Chemicals instead of bugs

As can be seen at the Lang mill, the conventional wisdom is that biodegradable organics in the raw wastewater are removed most cost-effectively by biological treatment. But the benefits of pre-ozonation have been researched in at least two countries - Canada and Finland. For wastewater from mechanical pulping, ozonation appears to attack the wood-derived toxic components preferentially over the rest of the organics. But as the ozone still reacts with all the organics to some degree, the doses remain high and could not be justified unless bio-treatment proved ineffective.

Ozone in the presence of ultraviolet light forms an even stronger oxidizing species - the hydroxyl radical. This can also be generated by a number of other methods such as hydrogen peroxide plus iron salts (Fenton's reagent).
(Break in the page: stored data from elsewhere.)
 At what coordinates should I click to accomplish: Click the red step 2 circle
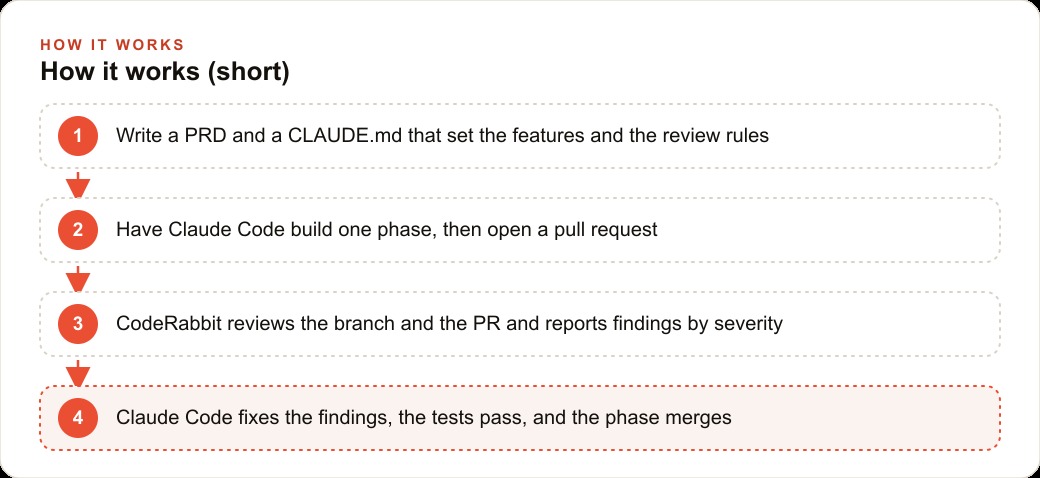[78, 230]
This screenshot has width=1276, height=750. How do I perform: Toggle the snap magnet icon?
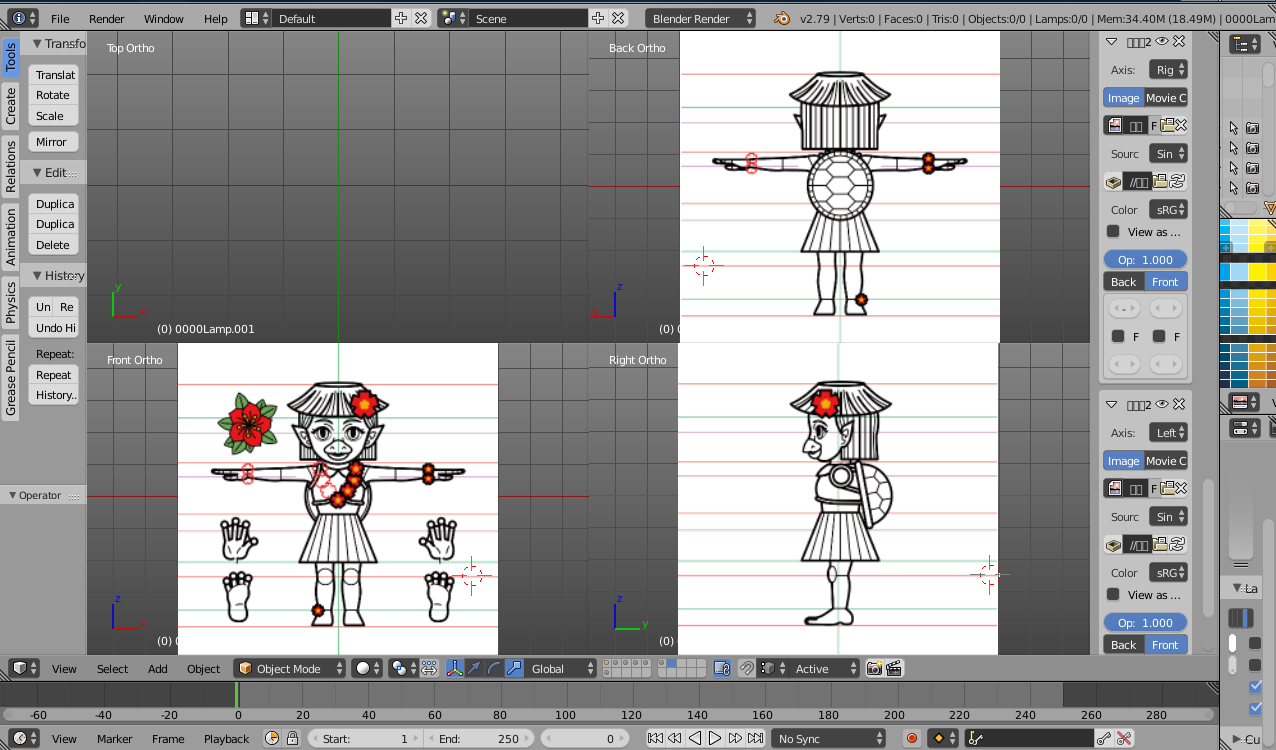(746, 668)
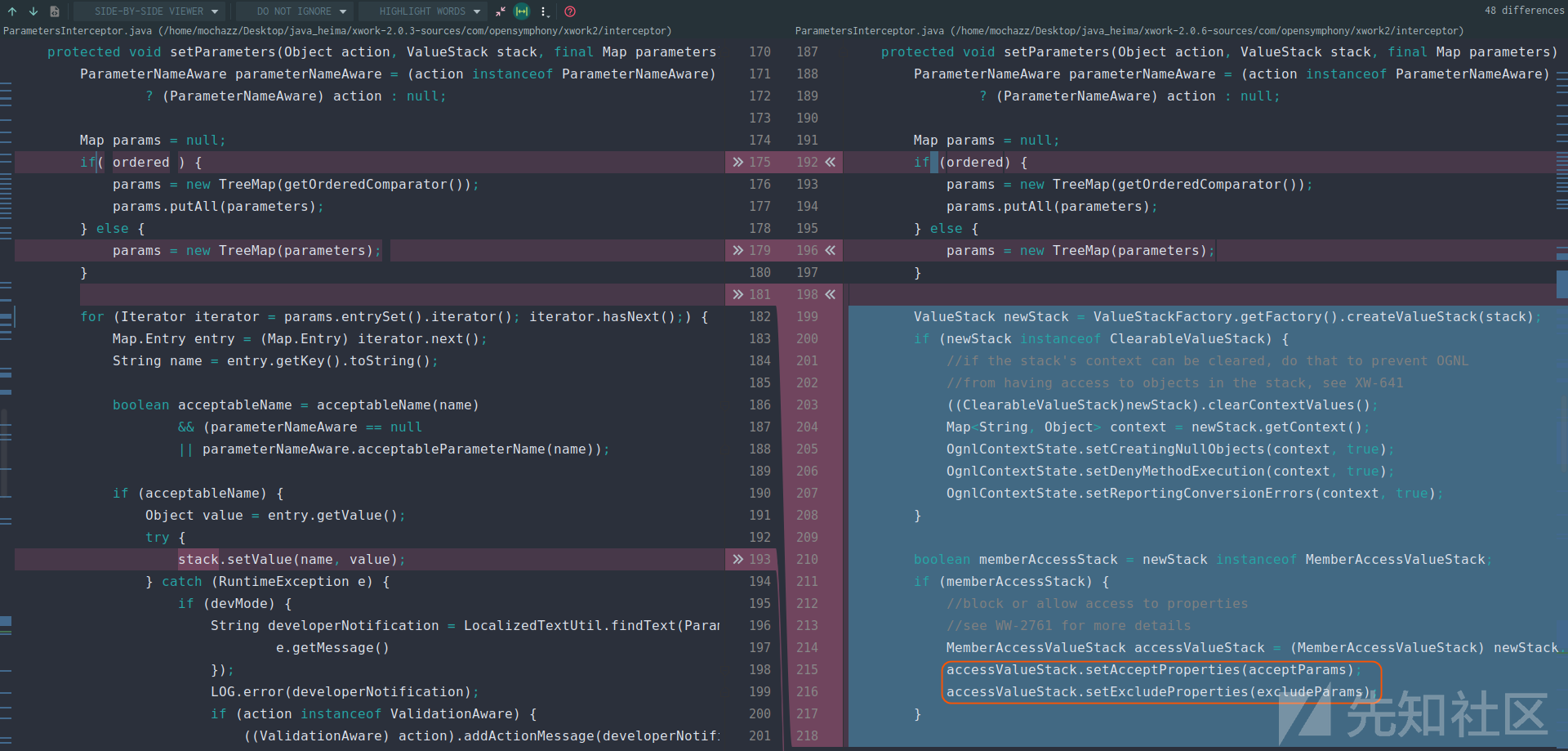Apply left change arrow at line 193

click(738, 559)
The topic has been the subject of sporadic research for application in the paper industry. The latest work is being carried out in South America on the removal of organochlorine compounds from ECF (elemental chlorine-free) bleaching wastewater, something that is not easily controllable during normal biotreatment. However, a small UK mill has recently grabbed hold of this concept and replaced its activated sludge plant with an electrochemical system that uses a Fenton-type reaction. Whether this proves the universal remedy for wastewater treatment remains to be seen, but it is a very radical approach in more ways than one.